* _Provided entries_:
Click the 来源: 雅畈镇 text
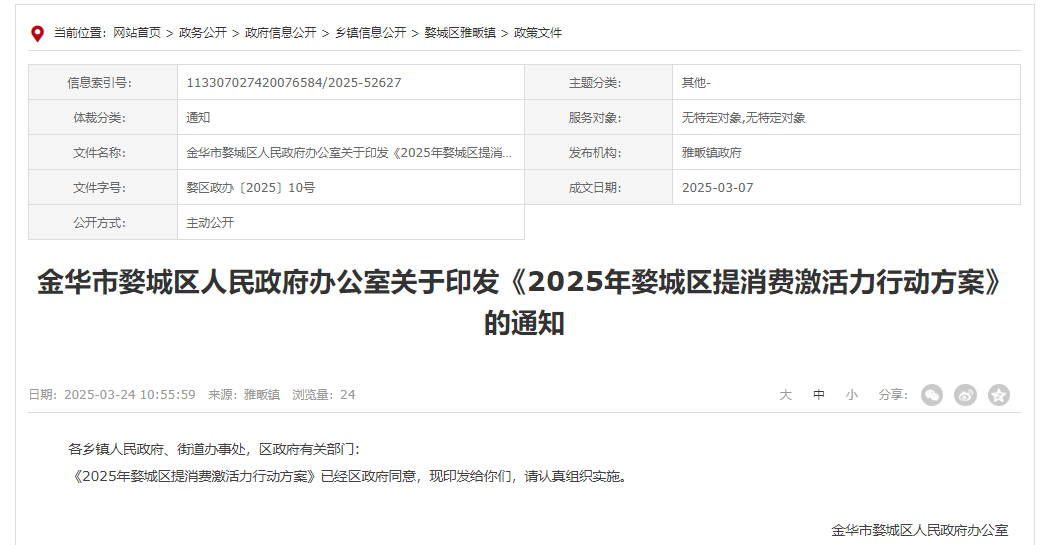click(244, 395)
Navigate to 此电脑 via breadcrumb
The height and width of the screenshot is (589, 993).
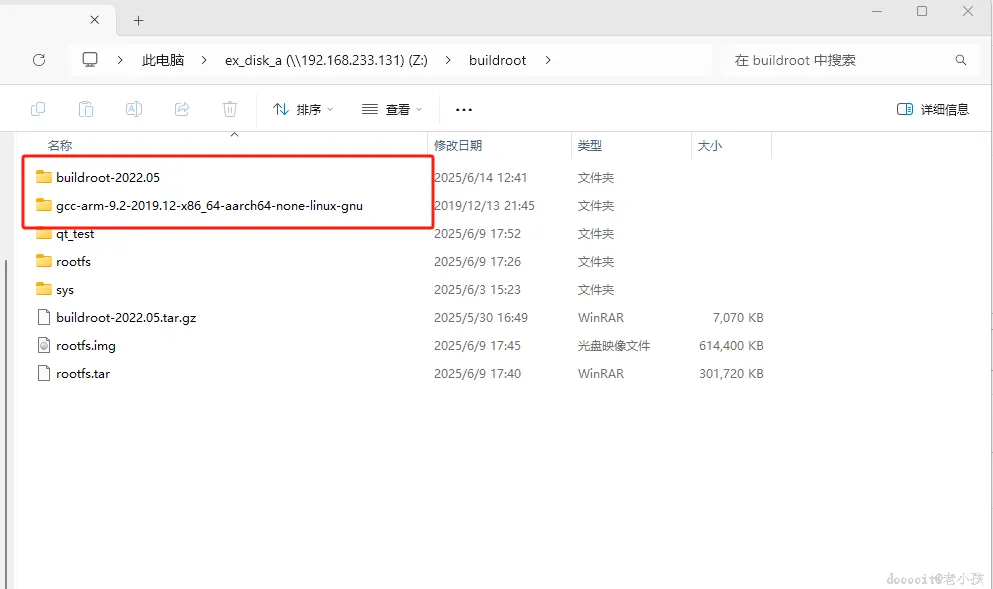(162, 60)
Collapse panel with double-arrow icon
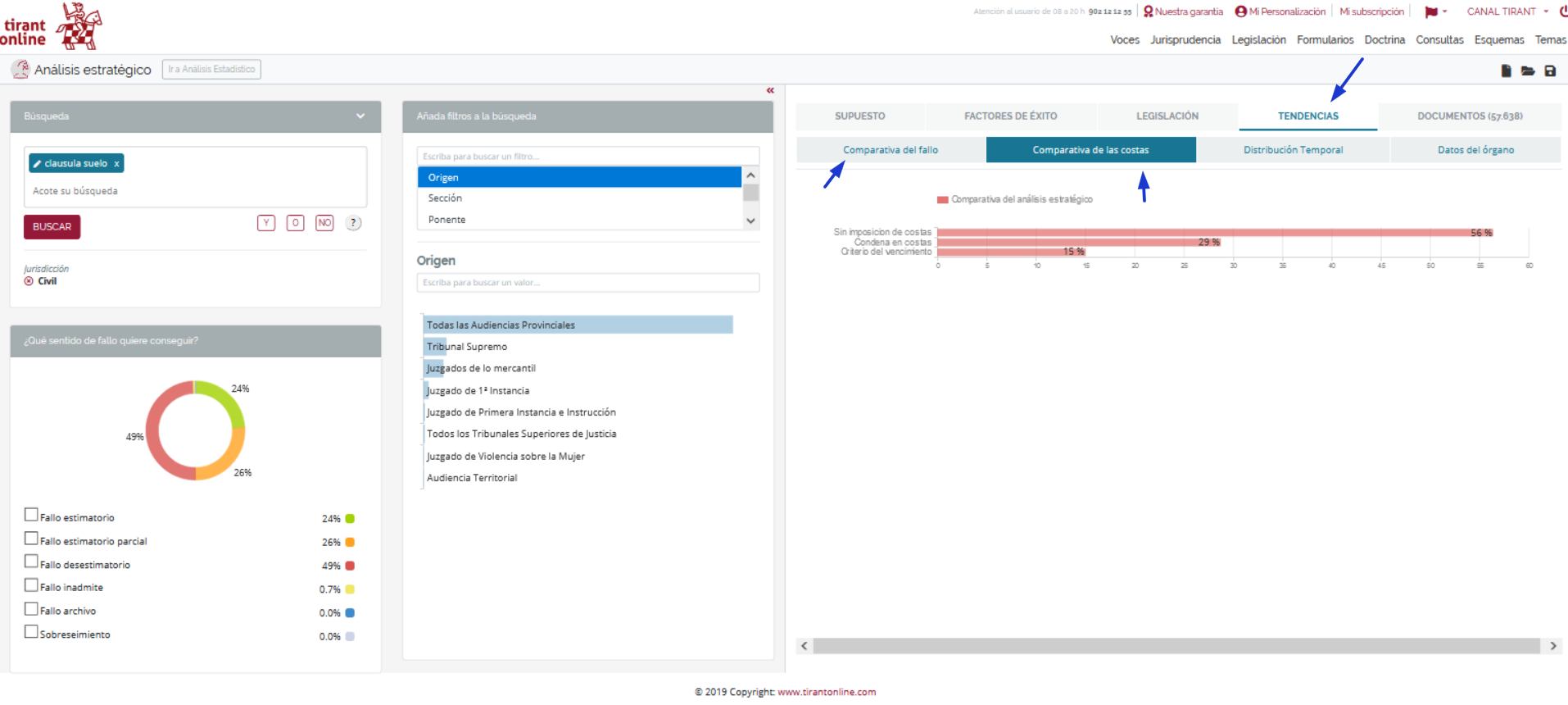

* _Work to be completed_: Give the records above again verbatim, pictures omitted.

* _Response area_:
Click the 来源: 雅畈镇 text
click(244, 395)
Navigate to 此电脑 via breadcrumb
The height and width of the screenshot is (589, 993).
(162, 60)
Collapse panel with double-arrow icon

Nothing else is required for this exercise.